Perdana Menteri Israel Benjamin Netanyahu mengatakan serangan itu ditujukan untuk “menghentikan ancaman Iran terhadap kelangsungan hidup Israel,” seraya menambahkan itu akan memakan waktu “berhari-hari”.
“Kami menyerang inti program pengayaan nuklir Iran,” ujar Netanyahu dalam pidato yang direkam di televisi.
“Kami menargetkan fasilitas pengayaan utama Iran di Natanz. Kami menargetkan ilmuwan nuklir terkemuka Iran yang bekerja pada bom Iran. Kami juga menyerang jantung program rudal balistik Iran,” papar Netanyahu.

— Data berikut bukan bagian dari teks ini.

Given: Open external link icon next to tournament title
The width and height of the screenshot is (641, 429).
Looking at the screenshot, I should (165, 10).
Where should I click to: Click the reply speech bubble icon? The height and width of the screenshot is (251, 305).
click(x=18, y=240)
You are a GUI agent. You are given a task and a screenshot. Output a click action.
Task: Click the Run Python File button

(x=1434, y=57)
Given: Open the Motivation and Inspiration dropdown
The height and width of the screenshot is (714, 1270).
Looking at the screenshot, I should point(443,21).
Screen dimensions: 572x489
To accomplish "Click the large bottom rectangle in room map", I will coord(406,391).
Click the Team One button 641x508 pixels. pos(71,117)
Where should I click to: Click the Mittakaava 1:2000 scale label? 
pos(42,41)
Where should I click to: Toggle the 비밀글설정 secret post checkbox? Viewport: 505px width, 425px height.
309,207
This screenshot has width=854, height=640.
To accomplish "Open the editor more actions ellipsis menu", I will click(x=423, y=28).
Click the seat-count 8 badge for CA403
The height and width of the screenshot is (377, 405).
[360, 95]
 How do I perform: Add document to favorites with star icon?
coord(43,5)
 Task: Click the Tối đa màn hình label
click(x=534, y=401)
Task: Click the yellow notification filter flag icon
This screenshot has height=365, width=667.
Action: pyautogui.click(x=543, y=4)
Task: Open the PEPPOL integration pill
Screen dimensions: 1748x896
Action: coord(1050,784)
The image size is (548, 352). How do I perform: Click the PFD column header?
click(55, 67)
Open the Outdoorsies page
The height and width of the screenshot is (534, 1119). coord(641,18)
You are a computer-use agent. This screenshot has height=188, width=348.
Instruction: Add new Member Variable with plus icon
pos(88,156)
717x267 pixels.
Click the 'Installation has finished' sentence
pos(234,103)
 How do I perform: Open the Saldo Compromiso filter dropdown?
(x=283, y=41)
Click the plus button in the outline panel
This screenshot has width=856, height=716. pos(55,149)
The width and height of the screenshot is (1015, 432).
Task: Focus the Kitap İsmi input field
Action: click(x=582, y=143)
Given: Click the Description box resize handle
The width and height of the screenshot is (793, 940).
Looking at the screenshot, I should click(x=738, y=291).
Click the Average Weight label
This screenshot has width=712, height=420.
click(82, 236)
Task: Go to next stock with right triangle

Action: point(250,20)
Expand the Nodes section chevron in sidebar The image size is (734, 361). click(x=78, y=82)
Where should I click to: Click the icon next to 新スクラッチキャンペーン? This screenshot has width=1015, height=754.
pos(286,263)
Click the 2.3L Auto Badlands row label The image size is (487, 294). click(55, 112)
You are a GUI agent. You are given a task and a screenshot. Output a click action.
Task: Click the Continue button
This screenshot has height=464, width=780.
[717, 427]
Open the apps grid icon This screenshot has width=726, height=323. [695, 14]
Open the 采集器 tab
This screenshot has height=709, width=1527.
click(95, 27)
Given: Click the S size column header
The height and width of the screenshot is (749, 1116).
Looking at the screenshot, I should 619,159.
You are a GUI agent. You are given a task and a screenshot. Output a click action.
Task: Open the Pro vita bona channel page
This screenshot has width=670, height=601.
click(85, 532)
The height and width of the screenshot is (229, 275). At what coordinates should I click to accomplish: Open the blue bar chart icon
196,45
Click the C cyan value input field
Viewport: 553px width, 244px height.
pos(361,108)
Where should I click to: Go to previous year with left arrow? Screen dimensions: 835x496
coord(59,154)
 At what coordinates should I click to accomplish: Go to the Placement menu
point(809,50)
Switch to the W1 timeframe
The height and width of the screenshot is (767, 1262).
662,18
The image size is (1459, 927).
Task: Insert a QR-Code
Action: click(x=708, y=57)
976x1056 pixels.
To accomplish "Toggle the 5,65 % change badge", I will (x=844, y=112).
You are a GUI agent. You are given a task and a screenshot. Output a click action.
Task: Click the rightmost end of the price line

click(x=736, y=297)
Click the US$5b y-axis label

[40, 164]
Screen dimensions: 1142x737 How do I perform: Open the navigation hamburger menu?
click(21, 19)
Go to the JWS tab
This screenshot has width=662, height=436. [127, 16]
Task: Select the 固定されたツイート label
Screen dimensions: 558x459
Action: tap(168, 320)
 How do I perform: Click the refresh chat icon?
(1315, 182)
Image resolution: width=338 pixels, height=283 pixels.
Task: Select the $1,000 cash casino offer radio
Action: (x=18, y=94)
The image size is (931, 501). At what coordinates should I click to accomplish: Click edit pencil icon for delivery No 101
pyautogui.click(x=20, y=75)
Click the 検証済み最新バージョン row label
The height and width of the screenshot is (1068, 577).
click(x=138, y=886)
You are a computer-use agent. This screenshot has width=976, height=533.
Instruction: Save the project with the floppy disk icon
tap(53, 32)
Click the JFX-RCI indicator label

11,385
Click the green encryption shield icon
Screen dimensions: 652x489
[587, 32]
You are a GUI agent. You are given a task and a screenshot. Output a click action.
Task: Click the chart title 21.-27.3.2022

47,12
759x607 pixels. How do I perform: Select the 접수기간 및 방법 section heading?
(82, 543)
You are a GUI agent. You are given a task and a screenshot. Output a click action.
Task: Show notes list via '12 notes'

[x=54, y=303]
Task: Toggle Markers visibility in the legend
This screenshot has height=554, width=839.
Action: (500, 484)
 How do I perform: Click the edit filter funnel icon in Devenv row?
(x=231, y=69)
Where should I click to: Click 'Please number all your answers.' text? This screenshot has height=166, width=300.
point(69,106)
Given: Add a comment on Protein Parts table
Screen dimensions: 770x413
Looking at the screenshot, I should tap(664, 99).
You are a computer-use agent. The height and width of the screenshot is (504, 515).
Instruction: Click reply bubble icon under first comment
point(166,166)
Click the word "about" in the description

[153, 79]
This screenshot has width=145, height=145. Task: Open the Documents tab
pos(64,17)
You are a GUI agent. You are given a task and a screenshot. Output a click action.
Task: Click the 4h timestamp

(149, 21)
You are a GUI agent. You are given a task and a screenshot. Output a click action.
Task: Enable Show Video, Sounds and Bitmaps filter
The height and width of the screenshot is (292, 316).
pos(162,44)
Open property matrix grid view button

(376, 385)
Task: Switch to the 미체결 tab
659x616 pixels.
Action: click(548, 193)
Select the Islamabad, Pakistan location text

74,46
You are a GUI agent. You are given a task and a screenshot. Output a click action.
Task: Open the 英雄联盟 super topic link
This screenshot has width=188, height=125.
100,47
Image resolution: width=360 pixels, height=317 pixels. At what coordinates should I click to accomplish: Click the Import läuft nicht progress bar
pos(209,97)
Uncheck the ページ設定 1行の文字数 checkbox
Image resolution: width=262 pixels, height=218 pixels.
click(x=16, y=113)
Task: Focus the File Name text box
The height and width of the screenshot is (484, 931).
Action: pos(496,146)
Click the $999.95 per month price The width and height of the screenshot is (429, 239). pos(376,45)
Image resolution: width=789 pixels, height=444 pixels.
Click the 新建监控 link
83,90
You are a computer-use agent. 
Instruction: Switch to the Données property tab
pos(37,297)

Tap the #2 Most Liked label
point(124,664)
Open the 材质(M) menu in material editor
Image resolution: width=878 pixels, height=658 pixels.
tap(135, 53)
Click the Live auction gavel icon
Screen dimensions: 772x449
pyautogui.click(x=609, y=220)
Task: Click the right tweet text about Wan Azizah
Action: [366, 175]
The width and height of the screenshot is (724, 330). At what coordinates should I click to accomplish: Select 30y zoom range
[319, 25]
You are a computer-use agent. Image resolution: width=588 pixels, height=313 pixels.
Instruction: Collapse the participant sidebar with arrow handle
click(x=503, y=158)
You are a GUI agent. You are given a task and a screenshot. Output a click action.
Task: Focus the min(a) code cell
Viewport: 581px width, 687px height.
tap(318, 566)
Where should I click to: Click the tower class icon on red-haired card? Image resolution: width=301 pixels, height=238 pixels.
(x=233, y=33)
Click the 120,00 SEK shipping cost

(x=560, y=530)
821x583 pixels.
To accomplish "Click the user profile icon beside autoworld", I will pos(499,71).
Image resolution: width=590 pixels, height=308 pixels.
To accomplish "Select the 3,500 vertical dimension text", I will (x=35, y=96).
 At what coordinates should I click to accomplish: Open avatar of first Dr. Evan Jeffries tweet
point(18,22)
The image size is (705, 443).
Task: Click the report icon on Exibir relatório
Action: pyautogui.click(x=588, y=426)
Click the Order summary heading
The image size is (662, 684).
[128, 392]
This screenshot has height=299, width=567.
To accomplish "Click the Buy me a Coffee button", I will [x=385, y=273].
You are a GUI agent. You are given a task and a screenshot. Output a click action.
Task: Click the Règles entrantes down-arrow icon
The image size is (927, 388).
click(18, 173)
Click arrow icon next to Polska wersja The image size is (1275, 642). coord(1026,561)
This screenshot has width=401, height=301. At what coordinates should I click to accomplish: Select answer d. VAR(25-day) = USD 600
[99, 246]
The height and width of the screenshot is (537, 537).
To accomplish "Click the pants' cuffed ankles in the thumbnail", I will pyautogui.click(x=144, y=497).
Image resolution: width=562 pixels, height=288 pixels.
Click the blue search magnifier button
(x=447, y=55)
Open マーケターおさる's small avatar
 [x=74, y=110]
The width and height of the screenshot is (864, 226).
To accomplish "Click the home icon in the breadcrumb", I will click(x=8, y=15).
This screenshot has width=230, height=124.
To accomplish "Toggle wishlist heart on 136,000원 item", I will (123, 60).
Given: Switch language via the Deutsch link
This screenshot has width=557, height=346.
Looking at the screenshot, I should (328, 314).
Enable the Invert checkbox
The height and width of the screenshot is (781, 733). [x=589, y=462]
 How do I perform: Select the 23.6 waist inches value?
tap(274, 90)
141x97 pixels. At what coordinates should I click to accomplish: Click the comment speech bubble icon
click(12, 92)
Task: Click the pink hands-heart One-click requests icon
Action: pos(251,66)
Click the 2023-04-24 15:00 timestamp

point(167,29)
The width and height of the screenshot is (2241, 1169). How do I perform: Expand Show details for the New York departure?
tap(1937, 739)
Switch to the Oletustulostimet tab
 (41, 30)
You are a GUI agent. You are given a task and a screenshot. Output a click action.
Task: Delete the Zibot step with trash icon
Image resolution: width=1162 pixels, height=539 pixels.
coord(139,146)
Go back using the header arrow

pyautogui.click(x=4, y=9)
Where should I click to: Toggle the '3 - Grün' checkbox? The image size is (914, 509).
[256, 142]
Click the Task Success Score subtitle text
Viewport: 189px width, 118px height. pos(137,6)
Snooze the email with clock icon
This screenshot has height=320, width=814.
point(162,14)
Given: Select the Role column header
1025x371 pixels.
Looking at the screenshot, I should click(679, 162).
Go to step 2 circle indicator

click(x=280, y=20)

Media Iran melaporkan ledakan dilaporkan terjadi di Natanz, ibu kota Teheran, dan tempat lain; dan Kepala Korps Garda Revolusi Islam, Hossein Salami, telah tewas, begitu pula enam ilmuwan, termasuk Fereydoun Abbasi dan Mohammad Mehdi Tehranchi.
Abbasi adalah kepala Organisasi Energi Atom dari tahun 2011 hingga 2013 dan selamat dari upaya pembunuhan pada tahun 2010.
Tehranchi adalah seorang fisikawan teoretis. Kedua pria itu tampaknya telah menjadi sasaran di rumah mereka.